Trump Can Now Criticize Witnesses Who Testified Against Him, Judge Rules
The New York Times
The judge who oversaw Donald J. Trump’s criminal trial loosened the rules governing what Mr. Trump can say about it, and said his gag order would be lifted after his July 11 sentencing.
A judge on Tuesday loosened a gag order on Donald J. Trump in his Manhattan criminal case, allowing the former president to criticize witnesses who took the stand against him as well as others involved in the trial that led to his conviction.
The judge, Juan M. Merchan, who presided over Mr. Trump’s seven-week trial this spring, ruled that Mr. Trump is now free to complain about the prosecution’s witnesses, including his former fixer, Michael D. Cohen. Once Mr. Trump is sentenced on July 11, the judge ruled, he can publicly assail others who are currently covered by the gag order, including prosecutors and their relatives.

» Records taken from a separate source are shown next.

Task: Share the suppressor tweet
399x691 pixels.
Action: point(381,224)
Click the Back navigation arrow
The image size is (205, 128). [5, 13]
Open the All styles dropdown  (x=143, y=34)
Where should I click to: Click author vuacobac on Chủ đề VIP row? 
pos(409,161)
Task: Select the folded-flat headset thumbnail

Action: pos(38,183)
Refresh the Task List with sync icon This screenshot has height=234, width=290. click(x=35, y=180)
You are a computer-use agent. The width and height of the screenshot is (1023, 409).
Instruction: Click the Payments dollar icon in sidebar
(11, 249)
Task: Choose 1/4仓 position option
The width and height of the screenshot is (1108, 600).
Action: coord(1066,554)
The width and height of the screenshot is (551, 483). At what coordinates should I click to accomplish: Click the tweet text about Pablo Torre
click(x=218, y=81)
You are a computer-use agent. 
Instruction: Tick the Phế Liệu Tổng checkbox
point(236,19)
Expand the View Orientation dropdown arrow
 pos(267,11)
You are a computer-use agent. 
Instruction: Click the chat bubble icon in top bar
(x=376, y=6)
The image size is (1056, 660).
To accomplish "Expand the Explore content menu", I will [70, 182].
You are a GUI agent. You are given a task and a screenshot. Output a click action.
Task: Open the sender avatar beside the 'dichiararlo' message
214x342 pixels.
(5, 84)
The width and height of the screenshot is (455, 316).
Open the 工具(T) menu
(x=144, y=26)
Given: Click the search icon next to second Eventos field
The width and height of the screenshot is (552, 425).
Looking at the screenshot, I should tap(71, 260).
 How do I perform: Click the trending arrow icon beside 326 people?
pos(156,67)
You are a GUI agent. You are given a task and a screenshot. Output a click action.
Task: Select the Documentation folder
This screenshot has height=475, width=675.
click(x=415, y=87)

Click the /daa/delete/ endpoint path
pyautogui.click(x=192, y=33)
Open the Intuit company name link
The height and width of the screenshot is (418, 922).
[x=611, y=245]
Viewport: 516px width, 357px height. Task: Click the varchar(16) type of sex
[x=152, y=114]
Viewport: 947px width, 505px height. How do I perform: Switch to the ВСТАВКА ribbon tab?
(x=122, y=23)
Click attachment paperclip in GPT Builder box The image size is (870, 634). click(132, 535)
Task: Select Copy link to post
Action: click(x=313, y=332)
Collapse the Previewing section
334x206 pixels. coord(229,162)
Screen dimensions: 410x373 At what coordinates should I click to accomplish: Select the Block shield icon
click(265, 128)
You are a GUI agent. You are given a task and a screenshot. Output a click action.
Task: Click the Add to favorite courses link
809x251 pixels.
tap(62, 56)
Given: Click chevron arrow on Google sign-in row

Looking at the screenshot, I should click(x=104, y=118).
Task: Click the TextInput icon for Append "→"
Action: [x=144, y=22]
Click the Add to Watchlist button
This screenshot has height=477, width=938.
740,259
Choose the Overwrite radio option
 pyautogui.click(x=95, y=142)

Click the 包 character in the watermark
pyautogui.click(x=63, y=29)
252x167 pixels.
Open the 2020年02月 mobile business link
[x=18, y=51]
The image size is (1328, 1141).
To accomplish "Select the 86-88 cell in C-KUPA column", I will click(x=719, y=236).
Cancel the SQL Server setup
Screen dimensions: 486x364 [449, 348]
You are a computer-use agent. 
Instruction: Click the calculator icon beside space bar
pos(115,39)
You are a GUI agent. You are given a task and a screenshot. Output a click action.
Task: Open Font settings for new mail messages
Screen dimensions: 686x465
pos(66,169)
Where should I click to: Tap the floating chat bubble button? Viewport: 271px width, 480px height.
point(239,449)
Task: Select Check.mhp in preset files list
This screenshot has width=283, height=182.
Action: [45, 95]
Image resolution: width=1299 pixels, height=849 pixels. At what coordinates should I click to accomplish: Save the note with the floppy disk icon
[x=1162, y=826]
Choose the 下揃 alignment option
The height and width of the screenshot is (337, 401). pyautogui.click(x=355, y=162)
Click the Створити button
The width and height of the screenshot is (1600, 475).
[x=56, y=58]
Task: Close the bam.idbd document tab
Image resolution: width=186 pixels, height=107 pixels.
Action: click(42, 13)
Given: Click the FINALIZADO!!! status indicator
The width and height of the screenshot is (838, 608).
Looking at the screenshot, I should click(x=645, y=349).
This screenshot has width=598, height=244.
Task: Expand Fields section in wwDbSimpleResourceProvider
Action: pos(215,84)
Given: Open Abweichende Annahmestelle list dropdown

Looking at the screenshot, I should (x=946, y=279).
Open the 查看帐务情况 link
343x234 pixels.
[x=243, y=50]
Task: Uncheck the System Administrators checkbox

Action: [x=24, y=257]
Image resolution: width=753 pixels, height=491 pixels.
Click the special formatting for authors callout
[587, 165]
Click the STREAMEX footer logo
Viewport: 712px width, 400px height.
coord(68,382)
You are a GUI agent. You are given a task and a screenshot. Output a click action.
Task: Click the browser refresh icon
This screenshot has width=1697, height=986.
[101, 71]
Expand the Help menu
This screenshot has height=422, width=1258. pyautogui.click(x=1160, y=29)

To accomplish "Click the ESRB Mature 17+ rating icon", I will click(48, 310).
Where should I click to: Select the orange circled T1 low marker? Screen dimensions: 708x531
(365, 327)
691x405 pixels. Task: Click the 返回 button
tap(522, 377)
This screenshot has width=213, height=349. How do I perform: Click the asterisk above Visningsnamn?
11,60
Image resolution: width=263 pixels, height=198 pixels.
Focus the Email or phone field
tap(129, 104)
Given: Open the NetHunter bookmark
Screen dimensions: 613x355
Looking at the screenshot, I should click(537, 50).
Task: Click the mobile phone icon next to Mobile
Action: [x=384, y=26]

Mr. Trump, the presumptive Republican presidential nominee, is still subject to a different order prohibiting him from releasing the identities of jurors, or publicly attacking them by name.
But under Justice Merchan’s ruling, Mr. Trump can now complain broadly about the jury that convicted him. The judge appeared conflicted about his decision involving the jury on Tuesday, writing that “it would be this court’s strong preference to extend those protections,” but he said that he felt the law required him to drop the restrictions.
The unwinding of the order could unleash Mr. Trump’s wrathful rhetoric about the people involved in the case against him just as he prepares to debate President Biden this week.
Mr. Trump referenced the ruling in a fund-raising appeal Tuesday afternoon, and echoed his baseless claims that the outcome of the trial had been predetermined. “I’m finally FREE to talk about the RIGGED trial that convicted me in New York,” he wrote, adding that the judge’s decision had come “JUST IN TIME FOR MY DEBATE WITH CROOKED JOE!”